Aim of the task
Give back the entries below verbatim.

Listed entries
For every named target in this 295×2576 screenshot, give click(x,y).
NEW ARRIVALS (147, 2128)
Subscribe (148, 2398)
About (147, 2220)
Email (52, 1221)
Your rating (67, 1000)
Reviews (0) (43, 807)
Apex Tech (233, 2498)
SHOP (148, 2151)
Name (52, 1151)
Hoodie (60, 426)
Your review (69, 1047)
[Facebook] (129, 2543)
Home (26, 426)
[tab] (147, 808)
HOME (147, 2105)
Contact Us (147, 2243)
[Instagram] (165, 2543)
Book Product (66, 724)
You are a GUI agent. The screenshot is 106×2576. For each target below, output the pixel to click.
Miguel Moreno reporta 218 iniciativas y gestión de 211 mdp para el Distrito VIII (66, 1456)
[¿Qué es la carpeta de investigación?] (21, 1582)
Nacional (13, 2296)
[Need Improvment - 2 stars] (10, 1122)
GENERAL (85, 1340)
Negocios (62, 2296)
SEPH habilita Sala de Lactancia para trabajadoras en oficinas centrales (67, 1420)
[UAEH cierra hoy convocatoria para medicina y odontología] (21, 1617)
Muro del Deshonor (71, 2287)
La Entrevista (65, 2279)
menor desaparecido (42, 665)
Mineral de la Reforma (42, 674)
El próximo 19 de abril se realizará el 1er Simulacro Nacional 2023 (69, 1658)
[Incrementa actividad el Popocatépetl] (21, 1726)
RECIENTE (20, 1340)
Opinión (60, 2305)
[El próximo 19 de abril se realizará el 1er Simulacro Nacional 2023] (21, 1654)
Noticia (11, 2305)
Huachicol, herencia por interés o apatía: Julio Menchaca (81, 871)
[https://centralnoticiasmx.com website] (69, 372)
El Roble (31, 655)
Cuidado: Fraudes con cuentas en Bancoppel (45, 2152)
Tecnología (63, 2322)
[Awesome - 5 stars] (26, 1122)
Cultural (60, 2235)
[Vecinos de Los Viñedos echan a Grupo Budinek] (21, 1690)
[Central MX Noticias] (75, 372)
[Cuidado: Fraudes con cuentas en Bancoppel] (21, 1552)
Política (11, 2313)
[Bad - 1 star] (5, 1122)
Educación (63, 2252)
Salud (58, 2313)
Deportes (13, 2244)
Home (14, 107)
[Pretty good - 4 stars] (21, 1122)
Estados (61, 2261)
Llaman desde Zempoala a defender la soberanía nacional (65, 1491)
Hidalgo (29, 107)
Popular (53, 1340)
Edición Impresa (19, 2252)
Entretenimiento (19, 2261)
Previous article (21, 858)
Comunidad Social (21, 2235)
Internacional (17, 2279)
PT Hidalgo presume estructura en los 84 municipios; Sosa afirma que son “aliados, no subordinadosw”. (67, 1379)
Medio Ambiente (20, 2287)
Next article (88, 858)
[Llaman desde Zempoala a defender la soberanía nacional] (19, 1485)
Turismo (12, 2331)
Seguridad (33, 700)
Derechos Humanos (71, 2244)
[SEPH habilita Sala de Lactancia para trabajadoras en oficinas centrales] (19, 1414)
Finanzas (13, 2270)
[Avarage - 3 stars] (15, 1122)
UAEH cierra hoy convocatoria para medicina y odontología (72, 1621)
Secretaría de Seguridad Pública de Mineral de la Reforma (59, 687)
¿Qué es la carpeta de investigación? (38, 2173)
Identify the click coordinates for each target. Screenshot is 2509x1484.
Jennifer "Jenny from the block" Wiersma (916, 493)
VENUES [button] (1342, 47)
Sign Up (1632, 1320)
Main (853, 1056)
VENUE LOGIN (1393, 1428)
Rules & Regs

The completed task
For every named target in this 295×2576 screenshot, give click(x,y).
NEW ARRIVALS (147, 2128)
Subscribe (148, 2398)
About (147, 2220)
Email (52, 1221)
Your rating (67, 1000)
Reviews (0) (43, 807)
Apex Tech (233, 2498)
SHOP (148, 2151)
Name (52, 1151)
Hoodie (60, 426)
Your review (69, 1047)
[Facebook] (129, 2543)
Home (26, 426)
[tab] (147, 808)
HOME (147, 2105)
Contact Us (147, 2243)
[Instagram] (165, 2543)
Book Product (66, 724)
You are a GUI agent. The screenshot is 106×2576. For each target below, output the pixel to click.
Miguel Moreno reporta 218 iniciativas y gestión de 211 mdp para el Distrito VIII (66, 1456)
[¿Qué es la carpeta de investigación?] (21, 1582)
Nacional (13, 2296)
[Need Improvment - 2 stars] (10, 1122)
GENERAL (85, 1340)
Negocios (62, 2296)
SEPH habilita Sala de Lactancia para trabajadoras en oficinas centrales (67, 1420)
[UAEH cierra hoy convocatoria para medicina y odontología] (21, 1617)
Muro del Deshonor (71, 2287)
La Entrevista (65, 2279)
menor desaparecido (42, 665)
Mineral de la Reforma (42, 674)
El próximo 19 de abril se realizará el 1er Simulacro Nacional 2023 (69, 1658)
[Incrementa actividad el Popocatépetl] (21, 1726)
RECIENTE (20, 1340)
Opinión (60, 2305)
[El próximo 19 de abril se realizará el 1er Simulacro Nacional 2023] (21, 1654)
Noticia (11, 2305)
Huachicol, herencia por interés o apatía: Julio Menchaca (81, 871)
[https://centralnoticiasmx.com website] (69, 372)
El Roble (31, 655)
Cuidado: Fraudes con cuentas en Bancoppel (45, 2152)
Tecnología (63, 2322)
[Awesome - 5 stars] (26, 1122)
Cultural (60, 2235)
[Vecinos de Los Viñedos echan a Grupo Budinek] (21, 1690)
[Central MX Noticias] (75, 372)
[Cuidado: Fraudes con cuentas en Bancoppel] (21, 1552)
Política (11, 2313)
[Bad - 1 star] (5, 1122)
Educación (63, 2252)
Salud (58, 2313)
Deportes (13, 2244)
Home (14, 107)
[Pretty good - 4 stars] (21, 1122)
Estados (61, 2261)
Llaman desde Zempoala a defender la soberanía nacional (65, 1491)
Hidalgo (29, 107)
Popular (53, 1340)
Edición Impresa (19, 2252)
Entretenimiento (19, 2261)
Previous article (21, 858)
Comunidad Social (21, 2235)
Internacional (17, 2279)
PT Hidalgo presume estructura en los 84 municipios; Sosa afirma que son “aliados, no subordinadosw”. (67, 1379)
Medio Ambiente (20, 2287)
Next article (88, 858)
[Llaman desde Zempoala a defender la soberanía nacional] (19, 1485)
Turismo (12, 2331)
Seguridad (33, 700)
Derechos Humanos (71, 2244)
[SEPH habilita Sala de Lactancia para trabajadoras en oficinas centrales] (19, 1414)
Finanzas (13, 2270)
[Avarage - 3 stars] (15, 1122)
UAEH cierra hoy convocatoria para medicina y odontología (72, 1621)
Secretaría de Seguridad Pública de Mineral de la Reforma (59, 687)
¿Qué es la carpeta de investigación? (38, 2173)
Identify the click coordinates for each target. Screenshot is 2509x1484.
Jennifer "Jenny from the block" Wiersma (916, 493)
VENUES [button] (1342, 47)
Sign Up (1632, 1320)
Main (853, 1056)
VENUE LOGIN (1393, 1428)
Rules & Regs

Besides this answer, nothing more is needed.